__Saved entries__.
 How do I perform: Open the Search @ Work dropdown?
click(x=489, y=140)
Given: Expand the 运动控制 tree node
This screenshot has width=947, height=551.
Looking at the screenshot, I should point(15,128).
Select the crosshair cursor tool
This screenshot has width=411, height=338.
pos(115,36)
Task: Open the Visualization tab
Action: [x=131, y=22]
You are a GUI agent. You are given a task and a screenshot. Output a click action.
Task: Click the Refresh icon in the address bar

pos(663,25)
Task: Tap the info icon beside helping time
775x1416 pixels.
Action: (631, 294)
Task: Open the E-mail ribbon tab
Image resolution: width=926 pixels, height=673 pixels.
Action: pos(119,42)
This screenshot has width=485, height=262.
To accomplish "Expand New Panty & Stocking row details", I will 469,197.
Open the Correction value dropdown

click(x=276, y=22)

__EXERCISE OBJECTIVE__. Every record above is to be restated exactly as it reads.

__FINAL ANSWER__.
 How do I perform: Open the Search @ Work dropdown?
click(x=489, y=140)
Given: Expand the 运动控制 tree node
This screenshot has width=947, height=551.
Looking at the screenshot, I should point(15,128).
Select the crosshair cursor tool
This screenshot has width=411, height=338.
pos(115,36)
Task: Open the Visualization tab
Action: [x=131, y=22]
You are a GUI agent. You are given a task and a screenshot. Output a click action.
Task: Click the Refresh icon in the address bar

pos(663,25)
Task: Tap the info icon beside helping time
775x1416 pixels.
Action: (631, 294)
Task: Open the E-mail ribbon tab
Image resolution: width=926 pixels, height=673 pixels.
Action: pos(119,42)
This screenshot has width=485, height=262.
To accomplish "Expand New Panty & Stocking row details", I will 469,197.
Open the Correction value dropdown

click(x=276, y=22)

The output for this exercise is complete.